Senate Majority Leader Harry Reid, D-Nev., said details of the legislation and how much money might be needed will be determined after a series of hearings that will look at military and veterans’ programs. He talked only of putting in money “to right this ship.”
In the House of Representatives, Rep. Bob Filner, D-Calif., the House Veterans Affairs Committee chairman, is pushing for a $5 billion addition to the wartime spending bill specifically for veterans programs. This would include $3 billion to diagnose and treat post-traumatic stress disorder, $1 billion to diagnose and treat traumatic brain injuries, $500 million to reduce the backlog of benefits claims and $500 million for GI Bill education benefits improvements.
Rep. Chet Edwards, D-Texas, chairman of the House military construction and veterans’ affairs appropriations subcommittee, also is working on a plan to add money to the supplemental. Edwards’ seat on the appropriations committee puts him in position to get money added early in the process.
The Democratic effort in the Senate involves looking at more than one-time costs but also at long-range expenses. One of the issues Democrats have with the Bush administration is problems in estimating the number of wounded veterans needing treatment, something Sen.

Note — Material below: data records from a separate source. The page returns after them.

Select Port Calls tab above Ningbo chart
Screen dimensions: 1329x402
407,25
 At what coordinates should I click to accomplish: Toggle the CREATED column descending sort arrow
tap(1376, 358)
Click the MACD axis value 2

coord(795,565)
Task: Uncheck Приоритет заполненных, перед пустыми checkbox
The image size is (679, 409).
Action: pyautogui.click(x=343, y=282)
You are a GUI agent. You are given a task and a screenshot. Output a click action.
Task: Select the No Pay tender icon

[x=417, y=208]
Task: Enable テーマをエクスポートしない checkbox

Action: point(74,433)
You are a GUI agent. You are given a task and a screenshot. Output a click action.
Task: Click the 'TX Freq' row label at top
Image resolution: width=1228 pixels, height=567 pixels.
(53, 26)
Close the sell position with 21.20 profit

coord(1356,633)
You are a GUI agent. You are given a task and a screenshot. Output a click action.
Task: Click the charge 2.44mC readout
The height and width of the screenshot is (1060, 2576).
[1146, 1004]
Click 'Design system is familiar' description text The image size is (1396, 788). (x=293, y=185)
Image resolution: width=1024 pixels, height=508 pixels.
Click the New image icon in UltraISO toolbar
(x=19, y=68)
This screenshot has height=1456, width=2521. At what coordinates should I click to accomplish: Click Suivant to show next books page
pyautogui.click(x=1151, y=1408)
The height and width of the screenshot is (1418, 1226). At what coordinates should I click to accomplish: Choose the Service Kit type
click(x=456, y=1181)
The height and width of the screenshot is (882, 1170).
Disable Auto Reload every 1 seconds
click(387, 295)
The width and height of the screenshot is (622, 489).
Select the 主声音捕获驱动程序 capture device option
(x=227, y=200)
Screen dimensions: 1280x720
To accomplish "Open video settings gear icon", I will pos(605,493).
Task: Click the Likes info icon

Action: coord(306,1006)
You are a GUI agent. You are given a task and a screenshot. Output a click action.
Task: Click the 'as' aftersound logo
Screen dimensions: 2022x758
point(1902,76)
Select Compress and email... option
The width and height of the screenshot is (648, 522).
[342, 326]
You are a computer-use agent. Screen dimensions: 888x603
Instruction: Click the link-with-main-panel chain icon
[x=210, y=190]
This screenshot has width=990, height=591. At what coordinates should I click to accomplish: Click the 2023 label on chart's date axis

Patty Murray, D-Wash., a Senate Veterans’ Affairs Committee member, said would be addressed in hearings.
The House Appropriations Committee had planned to debate and pass the wartime supplemental spending bill Wednesday, but the schedule is now unclear because Democratic leaders have drafted language that could put some restrictions on funding that might speed the withdrawal of U.S. troops from Iraq.
The Senate will take up the supplemental in about three weeks, Reid said.